A few weeks ago, class discussion led to the question as to whether or not a technological artifice – in this case, camera technology from the mid 20th century onward – can be inherently racist (and, by extension, be considered in a number of other hierarchical antagonisms such as classist, sexist, ableist, and so forth). When looking at the cases provided by Syreeta McFadden sand David Smith it can be argued that, at least, the “mere tools” of photography reinforce cultural constructions of identity, and have been thus racialized after the fact.
But there’s a certain structuralist reductionism in leaving the argument there, one that implies that communicative technologies can somehow exist in a vacuum of materiality before they’re filled up with heteronormative value judgements. In this context, Hutchby offers a useful recapitulation of the debate between technological determinism versus a “user-response” anti-essentialism. Are technologies meaningful when they reiterate prevailing attitudes through their respective material constraints, or is that meaning (re)defined by the effects – and affects – of public, subjective intervention? Hutchby, while arguing for a nuanced theory of affordance, betrays a slight bias for material objectivity in asking: “does the aeroplane lend itself to the same set of possible interpretations as the bridge?” (447). Conversely, I observed in the comments section of the McFadden article an equally glib statement that invests in the notion of an original, neutral materiality: “Yeah, I’ve always known cameras were racist, and don’t get me started on refrigerators!”
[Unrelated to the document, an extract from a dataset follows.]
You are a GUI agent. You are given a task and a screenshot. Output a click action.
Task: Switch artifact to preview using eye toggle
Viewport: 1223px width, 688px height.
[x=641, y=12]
Yet photography as an artistic medium has a metonymic relationship to the way these larger theorizations work: Sontag argues that the true “Surreal” effect of photography takes place at the moment of a “naive reality” that the images purports to convey, and I argue a similar effect takes place when we’re forced into an affective account or claim about a neutral device’s intrinsic racism. McFadden provides a historical, technical, and personal account of how film technology “reinforces the perception of [her] humanity,” and any dismissal of the device itself as merely the composite of the real hegemonic piecework is an implication of how that analysis is itself piecemeal, unable to account for that unreal reality. If a surreal discomfort arises when faced with the naive reality of a photo, McFadden’s affectively ethical claim of the camera as racist raises a similar effects in regards to the idea of naivety itself. Paradoxically, a theory of reality lens can foreclose its own access the unreality of the photograph itself.
Hutchby, Ian. “Technologies, Texts and Affordances.” Sociology 35.2 (2001): 441-56. Print.
McFadden, Syreeta. “Teaching The Camera To See My Skin.” Buzzfeed. 2 April. 2014. Web. 26 March. 2015.
Sontag, Susan. On Photography. New York: RosettaBooks, 2005. eBook.